### Data
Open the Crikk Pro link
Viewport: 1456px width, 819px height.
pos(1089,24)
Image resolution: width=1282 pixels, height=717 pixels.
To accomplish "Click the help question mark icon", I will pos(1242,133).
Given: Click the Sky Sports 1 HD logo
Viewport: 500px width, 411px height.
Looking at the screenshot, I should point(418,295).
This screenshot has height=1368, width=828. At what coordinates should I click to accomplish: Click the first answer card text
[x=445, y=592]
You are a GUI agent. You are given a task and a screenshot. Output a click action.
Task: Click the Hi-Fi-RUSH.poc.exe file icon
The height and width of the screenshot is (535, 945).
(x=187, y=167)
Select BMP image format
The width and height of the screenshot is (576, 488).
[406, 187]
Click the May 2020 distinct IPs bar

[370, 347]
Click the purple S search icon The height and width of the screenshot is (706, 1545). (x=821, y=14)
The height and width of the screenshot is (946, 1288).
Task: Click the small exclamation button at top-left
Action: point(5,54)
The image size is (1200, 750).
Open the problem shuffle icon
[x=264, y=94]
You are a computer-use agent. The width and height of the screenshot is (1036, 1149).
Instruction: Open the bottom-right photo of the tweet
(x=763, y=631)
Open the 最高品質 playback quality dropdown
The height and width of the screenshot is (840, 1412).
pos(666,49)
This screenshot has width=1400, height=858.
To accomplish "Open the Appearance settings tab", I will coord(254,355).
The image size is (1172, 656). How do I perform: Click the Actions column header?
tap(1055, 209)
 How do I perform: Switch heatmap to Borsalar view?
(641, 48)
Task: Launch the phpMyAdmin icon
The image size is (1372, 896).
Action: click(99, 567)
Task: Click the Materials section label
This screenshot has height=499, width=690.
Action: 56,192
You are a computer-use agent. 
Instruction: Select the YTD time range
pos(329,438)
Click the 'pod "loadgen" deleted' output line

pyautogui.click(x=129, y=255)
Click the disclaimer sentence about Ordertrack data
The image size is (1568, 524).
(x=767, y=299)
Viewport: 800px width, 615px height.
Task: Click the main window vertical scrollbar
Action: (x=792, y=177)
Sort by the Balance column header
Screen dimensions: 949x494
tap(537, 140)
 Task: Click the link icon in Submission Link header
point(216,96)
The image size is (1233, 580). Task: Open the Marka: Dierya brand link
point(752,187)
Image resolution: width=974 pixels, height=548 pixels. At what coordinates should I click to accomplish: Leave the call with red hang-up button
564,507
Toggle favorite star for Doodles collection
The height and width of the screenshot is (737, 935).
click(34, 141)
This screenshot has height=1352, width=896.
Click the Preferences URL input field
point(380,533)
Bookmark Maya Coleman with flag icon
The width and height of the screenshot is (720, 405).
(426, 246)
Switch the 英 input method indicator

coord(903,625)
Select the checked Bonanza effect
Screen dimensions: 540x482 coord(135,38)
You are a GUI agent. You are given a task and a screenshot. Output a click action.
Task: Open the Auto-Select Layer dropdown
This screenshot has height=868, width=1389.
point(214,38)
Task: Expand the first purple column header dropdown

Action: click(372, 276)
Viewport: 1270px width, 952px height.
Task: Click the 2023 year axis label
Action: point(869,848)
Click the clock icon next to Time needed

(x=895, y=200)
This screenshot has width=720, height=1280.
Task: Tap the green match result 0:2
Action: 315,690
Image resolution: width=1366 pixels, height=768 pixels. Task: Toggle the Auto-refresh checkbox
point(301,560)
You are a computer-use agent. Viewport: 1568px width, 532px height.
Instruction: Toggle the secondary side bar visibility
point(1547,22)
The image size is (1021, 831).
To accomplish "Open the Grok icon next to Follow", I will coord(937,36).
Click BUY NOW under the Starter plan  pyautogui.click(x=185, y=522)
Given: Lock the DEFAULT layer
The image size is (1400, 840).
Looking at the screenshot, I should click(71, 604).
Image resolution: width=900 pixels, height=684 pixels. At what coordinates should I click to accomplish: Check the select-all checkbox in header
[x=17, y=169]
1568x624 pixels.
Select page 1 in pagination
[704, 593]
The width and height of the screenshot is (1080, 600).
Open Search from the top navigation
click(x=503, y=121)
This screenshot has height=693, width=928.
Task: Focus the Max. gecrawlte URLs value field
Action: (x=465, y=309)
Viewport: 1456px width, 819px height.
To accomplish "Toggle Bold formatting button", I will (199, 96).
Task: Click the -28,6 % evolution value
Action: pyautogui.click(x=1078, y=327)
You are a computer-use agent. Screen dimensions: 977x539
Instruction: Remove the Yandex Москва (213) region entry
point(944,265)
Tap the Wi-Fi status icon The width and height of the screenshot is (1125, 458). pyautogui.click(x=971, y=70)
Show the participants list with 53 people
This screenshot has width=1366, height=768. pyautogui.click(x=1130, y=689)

### What to work on
Revise the rows above by replacing each instance of "computer-use agent" with "screen assistant". Reproduce every line otherwise unchanged.

### Finished answer
Open the Crikk Pro link
Viewport: 1456px width, 819px height.
pos(1089,24)
Image resolution: width=1282 pixels, height=717 pixels.
To accomplish "Click the help question mark icon", I will pos(1242,133).
Given: Click the Sky Sports 1 HD logo
Viewport: 500px width, 411px height.
Looking at the screenshot, I should point(418,295).
This screenshot has height=1368, width=828. At what coordinates should I click to accomplish: Click the first answer card text
[x=445, y=592]
You are a GUI agent. You are given a task and a screenshot. Output a click action.
Task: Click the Hi-Fi-RUSH.poc.exe file icon
The height and width of the screenshot is (535, 945).
(x=187, y=167)
Select BMP image format
The width and height of the screenshot is (576, 488).
[406, 187]
Click the May 2020 distinct IPs bar

[370, 347]
Click the purple S search icon The height and width of the screenshot is (706, 1545). (x=821, y=14)
The height and width of the screenshot is (946, 1288).
Task: Click the small exclamation button at top-left
Action: point(5,54)
The image size is (1200, 750).
Open the problem shuffle icon
[x=264, y=94]
You are a screen assistant. The width and height of the screenshot is (1036, 1149).
Instruction: Open the bottom-right photo of the tweet
(x=763, y=631)
Open the 最高品質 playback quality dropdown
The height and width of the screenshot is (840, 1412).
pos(666,49)
This screenshot has width=1400, height=858.
To accomplish "Open the Appearance settings tab", I will coord(254,355).
The image size is (1172, 656). How do I perform: Click the Actions column header?
tap(1055, 209)
 How do I perform: Switch heatmap to Borsalar view?
(641, 48)
Task: Launch the phpMyAdmin icon
The image size is (1372, 896).
Action: click(99, 567)
Task: Click the Materials section label
This screenshot has height=499, width=690.
Action: 56,192
You are a screen assistant. 
Instruction: Select the YTD time range
pos(329,438)
Click the 'pod "loadgen" deleted' output line

pyautogui.click(x=129, y=255)
Click the disclaimer sentence about Ordertrack data
The image size is (1568, 524).
(x=767, y=299)
Viewport: 800px width, 615px height.
Task: Click the main window vertical scrollbar
Action: (x=792, y=177)
Sort by the Balance column header
Screen dimensions: 949x494
tap(537, 140)
 Task: Click the link icon in Submission Link header
point(216,96)
The image size is (1233, 580). Task: Open the Marka: Dierya brand link
point(752,187)
Image resolution: width=974 pixels, height=548 pixels. At what coordinates should I click to accomplish: Leave the call with red hang-up button
564,507
Toggle favorite star for Doodles collection
The height and width of the screenshot is (737, 935).
click(34, 141)
This screenshot has height=1352, width=896.
Click the Preferences URL input field
point(380,533)
Bookmark Maya Coleman with flag icon
The width and height of the screenshot is (720, 405).
(426, 246)
Switch the 英 input method indicator

coord(903,625)
Select the checked Bonanza effect
Screen dimensions: 540x482 coord(135,38)
You are a GUI agent. You are given a task and a screenshot. Output a click action.
Task: Open the Auto-Select Layer dropdown
This screenshot has height=868, width=1389.
point(214,38)
Task: Expand the first purple column header dropdown

Action: click(372, 276)
Viewport: 1270px width, 952px height.
Task: Click the 2023 year axis label
Action: point(869,848)
Click the clock icon next to Time needed

(x=895, y=200)
This screenshot has width=720, height=1280.
Task: Tap the green match result 0:2
Action: 315,690
Image resolution: width=1366 pixels, height=768 pixels. Task: Toggle the Auto-refresh checkbox
point(301,560)
You are a screen assistant. Viewport: 1568px width, 532px height.
Instruction: Toggle the secondary side bar visibility
point(1547,22)
The image size is (1021, 831).
To accomplish "Open the Grok icon next to Follow", I will coord(937,36).
Click BUY NOW under the Starter plan  pyautogui.click(x=185, y=522)
Given: Lock the DEFAULT layer
The image size is (1400, 840).
Looking at the screenshot, I should click(71, 604).
Image resolution: width=900 pixels, height=684 pixels. At what coordinates should I click to accomplish: Check the select-all checkbox in header
[x=17, y=169]
1568x624 pixels.
Select page 1 in pagination
[704, 593]
The width and height of the screenshot is (1080, 600).
Open Search from the top navigation
click(x=503, y=121)
This screenshot has height=693, width=928.
Task: Focus the Max. gecrawlte URLs value field
Action: (x=465, y=309)
Viewport: 1456px width, 819px height.
To accomplish "Toggle Bold formatting button", I will (199, 96).
Task: Click the -28,6 % evolution value
Action: pyautogui.click(x=1078, y=327)
You are a screen assistant. Screen dimensions: 977x539
Instruction: Remove the Yandex Москва (213) region entry
point(944,265)
Tap the Wi-Fi status icon The width and height of the screenshot is (1125, 458). pyautogui.click(x=971, y=70)
Show the participants list with 53 people
This screenshot has width=1366, height=768. pyautogui.click(x=1130, y=689)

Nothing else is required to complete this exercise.